### TO BE DONE
Swap "notifications bell icon" for "alerts bell icon" throughout the listing below. Reproduce every other line unchanged.

-------- INPUT MATERIAL --------

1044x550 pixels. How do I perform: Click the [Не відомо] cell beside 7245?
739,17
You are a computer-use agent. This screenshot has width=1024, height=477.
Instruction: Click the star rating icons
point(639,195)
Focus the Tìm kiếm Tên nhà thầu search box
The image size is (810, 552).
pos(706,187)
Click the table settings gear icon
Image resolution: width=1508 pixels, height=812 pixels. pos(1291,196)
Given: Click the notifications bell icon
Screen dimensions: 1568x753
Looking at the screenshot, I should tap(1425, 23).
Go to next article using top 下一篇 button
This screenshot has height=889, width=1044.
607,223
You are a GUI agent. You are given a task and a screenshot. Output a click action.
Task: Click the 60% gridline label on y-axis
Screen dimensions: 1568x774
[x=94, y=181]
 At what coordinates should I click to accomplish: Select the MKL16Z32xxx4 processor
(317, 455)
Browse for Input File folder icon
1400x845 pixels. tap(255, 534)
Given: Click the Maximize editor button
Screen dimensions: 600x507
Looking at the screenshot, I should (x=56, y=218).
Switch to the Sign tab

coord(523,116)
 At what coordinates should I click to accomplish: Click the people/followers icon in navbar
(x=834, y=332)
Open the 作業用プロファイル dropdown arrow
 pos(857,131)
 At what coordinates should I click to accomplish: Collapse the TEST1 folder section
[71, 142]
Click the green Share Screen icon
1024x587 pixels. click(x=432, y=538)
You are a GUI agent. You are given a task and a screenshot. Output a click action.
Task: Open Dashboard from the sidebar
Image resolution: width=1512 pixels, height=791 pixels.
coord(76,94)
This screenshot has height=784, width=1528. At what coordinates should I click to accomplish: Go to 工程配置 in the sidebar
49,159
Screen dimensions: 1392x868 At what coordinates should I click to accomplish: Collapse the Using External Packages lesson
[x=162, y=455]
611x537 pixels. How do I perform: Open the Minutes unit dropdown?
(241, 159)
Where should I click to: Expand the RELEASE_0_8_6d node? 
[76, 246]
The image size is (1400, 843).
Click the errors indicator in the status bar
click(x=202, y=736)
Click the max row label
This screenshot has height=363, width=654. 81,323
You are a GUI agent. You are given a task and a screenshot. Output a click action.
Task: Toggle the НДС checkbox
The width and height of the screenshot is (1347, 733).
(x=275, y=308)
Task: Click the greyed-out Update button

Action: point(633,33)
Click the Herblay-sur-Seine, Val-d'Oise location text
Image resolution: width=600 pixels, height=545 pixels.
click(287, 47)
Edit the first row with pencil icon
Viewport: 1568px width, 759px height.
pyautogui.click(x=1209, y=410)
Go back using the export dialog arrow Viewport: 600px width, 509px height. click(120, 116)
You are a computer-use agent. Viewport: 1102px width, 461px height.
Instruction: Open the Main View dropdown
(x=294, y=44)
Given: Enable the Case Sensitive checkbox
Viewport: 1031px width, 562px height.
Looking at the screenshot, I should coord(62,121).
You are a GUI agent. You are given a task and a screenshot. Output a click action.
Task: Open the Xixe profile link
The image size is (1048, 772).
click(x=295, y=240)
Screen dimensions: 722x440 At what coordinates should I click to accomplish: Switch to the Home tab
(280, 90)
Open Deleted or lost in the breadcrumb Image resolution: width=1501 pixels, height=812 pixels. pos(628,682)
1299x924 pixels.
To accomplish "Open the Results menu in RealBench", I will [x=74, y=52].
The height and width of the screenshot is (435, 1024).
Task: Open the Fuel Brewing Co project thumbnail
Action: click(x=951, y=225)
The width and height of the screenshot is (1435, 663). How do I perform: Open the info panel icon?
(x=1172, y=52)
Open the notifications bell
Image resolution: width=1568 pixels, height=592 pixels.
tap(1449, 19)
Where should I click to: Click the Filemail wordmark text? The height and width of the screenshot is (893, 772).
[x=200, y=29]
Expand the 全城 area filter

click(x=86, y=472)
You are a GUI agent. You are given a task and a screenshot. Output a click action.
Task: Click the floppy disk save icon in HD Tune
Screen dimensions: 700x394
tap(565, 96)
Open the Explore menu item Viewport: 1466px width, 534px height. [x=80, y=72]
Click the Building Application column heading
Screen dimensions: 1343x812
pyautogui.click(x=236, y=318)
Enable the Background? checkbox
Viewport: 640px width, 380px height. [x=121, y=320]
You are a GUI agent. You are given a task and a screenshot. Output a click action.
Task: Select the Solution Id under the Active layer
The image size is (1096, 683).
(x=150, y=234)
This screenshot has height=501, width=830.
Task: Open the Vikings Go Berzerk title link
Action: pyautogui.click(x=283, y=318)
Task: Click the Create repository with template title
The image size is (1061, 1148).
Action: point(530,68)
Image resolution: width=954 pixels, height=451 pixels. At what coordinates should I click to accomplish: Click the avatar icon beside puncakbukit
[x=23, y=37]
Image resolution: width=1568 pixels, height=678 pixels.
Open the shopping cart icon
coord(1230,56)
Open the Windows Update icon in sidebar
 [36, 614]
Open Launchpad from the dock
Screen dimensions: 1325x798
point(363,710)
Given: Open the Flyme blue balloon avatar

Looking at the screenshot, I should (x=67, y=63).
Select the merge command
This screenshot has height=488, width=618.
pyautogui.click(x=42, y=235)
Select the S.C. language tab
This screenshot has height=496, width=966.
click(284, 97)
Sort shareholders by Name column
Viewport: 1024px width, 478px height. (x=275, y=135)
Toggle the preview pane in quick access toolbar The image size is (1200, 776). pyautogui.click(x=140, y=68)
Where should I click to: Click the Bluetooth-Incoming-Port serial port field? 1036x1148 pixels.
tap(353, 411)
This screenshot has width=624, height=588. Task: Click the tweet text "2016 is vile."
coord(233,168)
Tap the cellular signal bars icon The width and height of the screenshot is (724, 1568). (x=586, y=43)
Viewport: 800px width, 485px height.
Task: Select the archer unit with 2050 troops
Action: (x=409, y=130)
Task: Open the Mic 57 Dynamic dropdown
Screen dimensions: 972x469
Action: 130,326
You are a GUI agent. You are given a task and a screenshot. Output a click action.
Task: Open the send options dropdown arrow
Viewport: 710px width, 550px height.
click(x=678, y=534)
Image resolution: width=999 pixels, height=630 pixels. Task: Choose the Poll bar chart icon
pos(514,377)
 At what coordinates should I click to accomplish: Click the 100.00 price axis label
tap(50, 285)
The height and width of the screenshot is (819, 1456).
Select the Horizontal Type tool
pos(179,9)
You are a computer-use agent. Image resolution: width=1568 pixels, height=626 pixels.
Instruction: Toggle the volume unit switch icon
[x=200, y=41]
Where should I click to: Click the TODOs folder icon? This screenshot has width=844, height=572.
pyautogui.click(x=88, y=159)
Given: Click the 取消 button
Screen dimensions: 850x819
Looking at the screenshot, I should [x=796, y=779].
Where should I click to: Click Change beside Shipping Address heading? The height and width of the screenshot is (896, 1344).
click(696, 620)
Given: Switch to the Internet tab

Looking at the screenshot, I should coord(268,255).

--------

### EXERCISE OUTPUT
1044x550 pixels. How do I perform: Click the [Не відомо] cell beside 7245?
739,17
You are a computer-use agent. This screenshot has width=1024, height=477.
Instruction: Click the star rating icons
point(639,195)
Focus the Tìm kiếm Tên nhà thầu search box
The image size is (810, 552).
pos(706,187)
Click the table settings gear icon
Image resolution: width=1508 pixels, height=812 pixels. pos(1291,196)
Given: Click the alerts bell icon
Screen dimensions: 1568x753
Looking at the screenshot, I should tap(1425, 23).
Go to next article using top 下一篇 button
This screenshot has height=889, width=1044.
607,223
You are a GUI agent. You are given a task and a screenshot. Output a click action.
Task: Click the 60% gridline label on y-axis
Screen dimensions: 1568x774
[x=94, y=181]
 At what coordinates should I click to accomplish: Select the MKL16Z32xxx4 processor
(317, 455)
Browse for Input File folder icon
1400x845 pixels. tap(255, 534)
Given: Click the Maximize editor button
Screen dimensions: 600x507
Looking at the screenshot, I should (x=56, y=218).
Switch to the Sign tab

coord(523,116)
 At what coordinates should I click to accomplish: Click the people/followers icon in navbar
(x=834, y=332)
Open the 作業用プロファイル dropdown arrow
 pos(857,131)
 At what coordinates should I click to accomplish: Collapse the TEST1 folder section
[71, 142]
Click the green Share Screen icon
1024x587 pixels. click(x=432, y=538)
You are a GUI agent. You are given a task and a screenshot. Output a click action.
Task: Open Dashboard from the sidebar
Image resolution: width=1512 pixels, height=791 pixels.
coord(76,94)
This screenshot has height=784, width=1528. At what coordinates should I click to accomplish: Go to 工程配置 in the sidebar
49,159
Screen dimensions: 1392x868 At what coordinates should I click to accomplish: Collapse the Using External Packages lesson
[x=162, y=455]
611x537 pixels. How do I perform: Open the Minutes unit dropdown?
(241, 159)
Where should I click to: Expand the RELEASE_0_8_6d node? 
[76, 246]
The image size is (1400, 843).
Click the errors indicator in the status bar
click(x=202, y=736)
Click the max row label
This screenshot has height=363, width=654. 81,323
You are a GUI agent. You are given a task and a screenshot. Output a click action.
Task: Toggle the НДС checkbox
The width and height of the screenshot is (1347, 733).
(x=275, y=308)
Task: Click the greyed-out Update button

Action: point(633,33)
Click the Herblay-sur-Seine, Val-d'Oise location text
Image resolution: width=600 pixels, height=545 pixels.
click(287, 47)
Edit the first row with pencil icon
Viewport: 1568px width, 759px height.
pyautogui.click(x=1209, y=410)
Go back using the export dialog arrow Viewport: 600px width, 509px height. click(120, 116)
You are a computer-use agent. Viewport: 1102px width, 461px height.
Instruction: Open the Main View dropdown
(x=294, y=44)
Given: Enable the Case Sensitive checkbox
Viewport: 1031px width, 562px height.
Looking at the screenshot, I should coord(62,121).
You are a GUI agent. You are given a task and a screenshot. Output a click action.
Task: Open the Xixe profile link
The image size is (1048, 772).
click(x=295, y=240)
Screen dimensions: 722x440 At what coordinates should I click to accomplish: Switch to the Home tab
(280, 90)
Open Deleted or lost in the breadcrumb Image resolution: width=1501 pixels, height=812 pixels. pos(628,682)
1299x924 pixels.
To accomplish "Open the Results menu in RealBench", I will [x=74, y=52].
The height and width of the screenshot is (435, 1024).
Task: Open the Fuel Brewing Co project thumbnail
Action: click(x=951, y=225)
The width and height of the screenshot is (1435, 663). How do I perform: Open the info panel icon?
(x=1172, y=52)
Open the notifications bell
Image resolution: width=1568 pixels, height=592 pixels.
tap(1449, 19)
Where should I click to: Click the Filemail wordmark text? The height and width of the screenshot is (893, 772).
[x=200, y=29]
Expand the 全城 area filter

click(x=86, y=472)
You are a GUI agent. You are given a task and a screenshot. Output a click action.
Task: Click the floppy disk save icon in HD Tune
Screen dimensions: 700x394
tap(565, 96)
Open the Explore menu item Viewport: 1466px width, 534px height. [x=80, y=72]
Click the Building Application column heading
Screen dimensions: 1343x812
pyautogui.click(x=236, y=318)
Enable the Background? checkbox
Viewport: 640px width, 380px height. [x=121, y=320]
You are a GUI agent. You are given a task and a screenshot. Output a click action.
Task: Select the Solution Id under the Active layer
The image size is (1096, 683).
(x=150, y=234)
This screenshot has height=501, width=830.
Task: Open the Vikings Go Berzerk title link
Action: pyautogui.click(x=283, y=318)
Task: Click the Create repository with template title
The image size is (1061, 1148).
Action: point(530,68)
Image resolution: width=954 pixels, height=451 pixels. At what coordinates should I click to accomplish: Click the avatar icon beside puncakbukit
[x=23, y=37]
Image resolution: width=1568 pixels, height=678 pixels.
Open the shopping cart icon
coord(1230,56)
Open the Windows Update icon in sidebar
 [36, 614]
Open Launchpad from the dock
Screen dimensions: 1325x798
point(363,710)
Given: Open the Flyme blue balloon avatar

Looking at the screenshot, I should (x=67, y=63).
Select the merge command
This screenshot has height=488, width=618.
pyautogui.click(x=42, y=235)
Select the S.C. language tab
This screenshot has height=496, width=966.
click(284, 97)
Sort shareholders by Name column
Viewport: 1024px width, 478px height. (x=275, y=135)
Toggle the preview pane in quick access toolbar The image size is (1200, 776). pyautogui.click(x=140, y=68)
Where should I click to: Click the Bluetooth-Incoming-Port serial port field? 1036x1148 pixels.
tap(353, 411)
This screenshot has width=624, height=588. Task: Click the tweet text "2016 is vile."
coord(233,168)
Tap the cellular signal bars icon The width and height of the screenshot is (724, 1568). (x=586, y=43)
Viewport: 800px width, 485px height.
Task: Select the archer unit with 2050 troops
Action: (x=409, y=130)
Task: Open the Mic 57 Dynamic dropdown
Screen dimensions: 972x469
Action: 130,326
You are a GUI agent. You are given a task and a screenshot. Output a click action.
Task: Open the send options dropdown arrow
Viewport: 710px width, 550px height.
click(x=678, y=534)
Image resolution: width=999 pixels, height=630 pixels. Task: Choose the Poll bar chart icon
pos(514,377)
 At what coordinates should I click to accomplish: Click the 100.00 price axis label
tap(50, 285)
The height and width of the screenshot is (819, 1456).
Select the Horizontal Type tool
pos(179,9)
You are a computer-use agent. Image resolution: width=1568 pixels, height=626 pixels.
Instruction: Toggle the volume unit switch icon
[x=200, y=41]
Where should I click to: Click the TODOs folder icon? This screenshot has width=844, height=572.
pyautogui.click(x=88, y=159)
Given: Click the 取消 button
Screen dimensions: 850x819
Looking at the screenshot, I should [x=796, y=779].
Where should I click to: Click Change beside Shipping Address heading? The height and width of the screenshot is (896, 1344).
click(696, 620)
Given: Switch to the Internet tab

Looking at the screenshot, I should coord(268,255).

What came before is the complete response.